Every NHL team has a plan for the playoffs. They have a good idea of how they want to set up, how they’ll exploit the other team’s weaknesses, and how they should be able to win.

The Penguins figured they could rely on their stellar offense taking the majority of the possession and burying the Islanders under a torrent of quality chances. With Sidney Crosby, Evgeni Malkin and Phil Kessel up top, that’s not a bad idea.

But then again, everyone has a plan until they’re punched in the face.

Game one was that punch in the face for the Pittsburgh Penguins. The Islanders countered that strategy by suffocating the Penguins with wave after wave of forechecking. The speedy transition game of the Penguins couldn’t get set up because the Islanders didn’t give them any space to breathe.

That forechecking led to turnovers and giveaways which in turn led to chances for the Islanders. Chances they buried behind Matt Murray.

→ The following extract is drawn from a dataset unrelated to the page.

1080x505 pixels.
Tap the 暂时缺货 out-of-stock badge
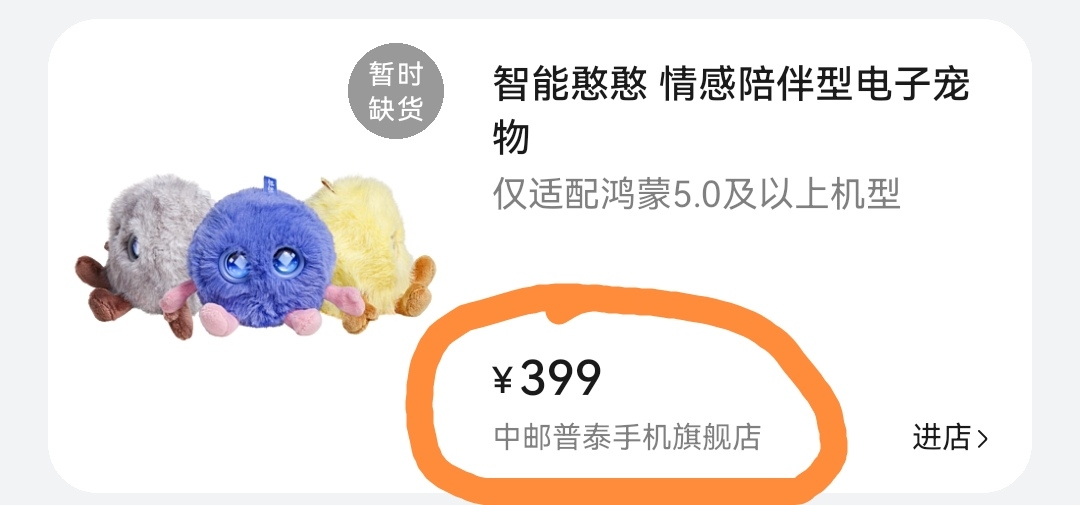click(395, 91)
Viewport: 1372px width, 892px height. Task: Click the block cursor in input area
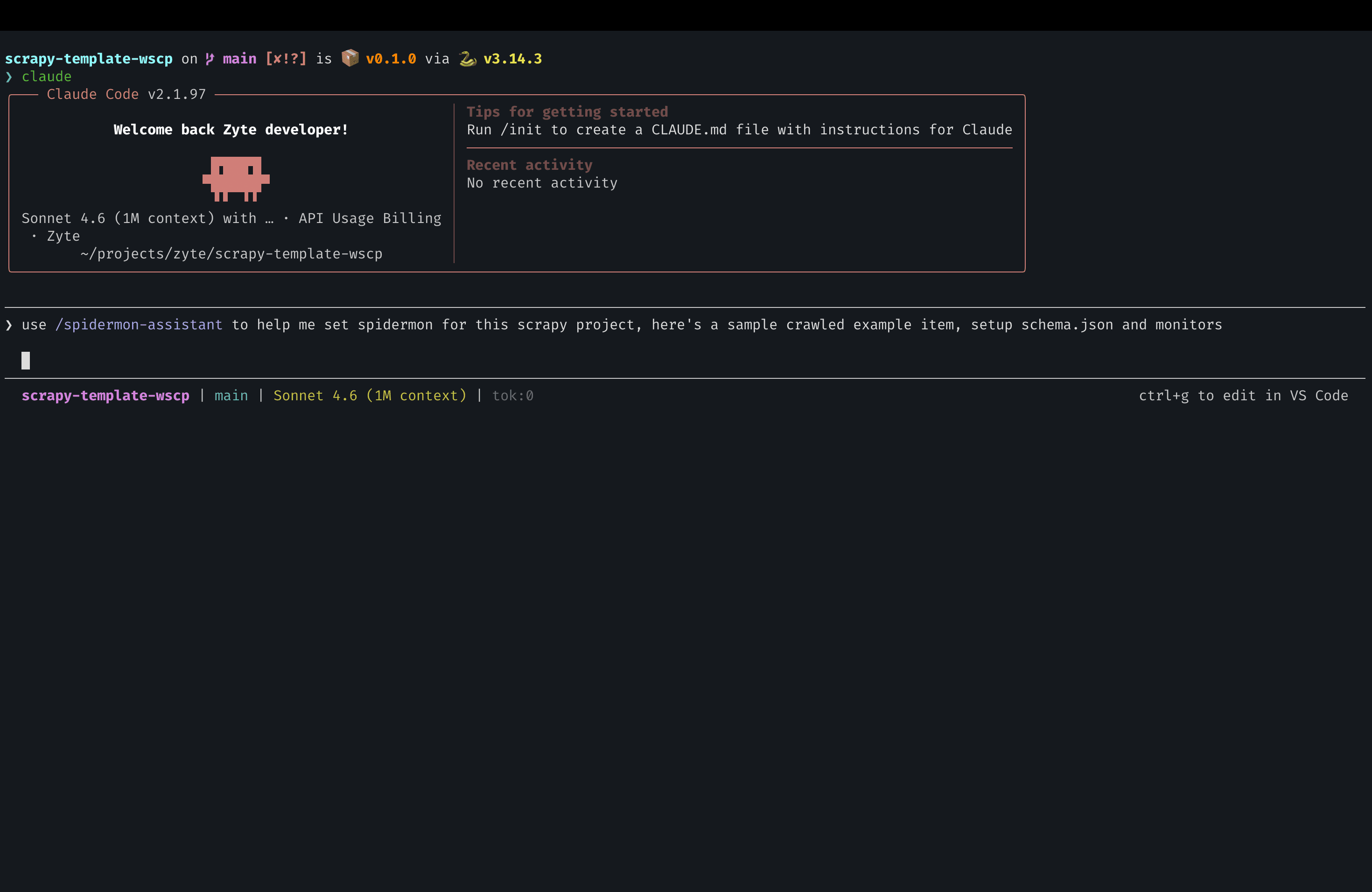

The Penguins never recovered. They tried to generate more offense by putting Phil Kessel with Evgeni Malkin or by moving Jake Guentzel to the right of Crosby rather than the left. None of it worked.

Through the series, the Penguins didn’t have the slightest bit of real-estate to operate.

Whenever the Penguins managed to score, the New York Islanders answered almost immediately. The Penguins lead for just over four minutes in the entire series.

The Penguins might have had a plan, but the New York Islanders plan was clearly better.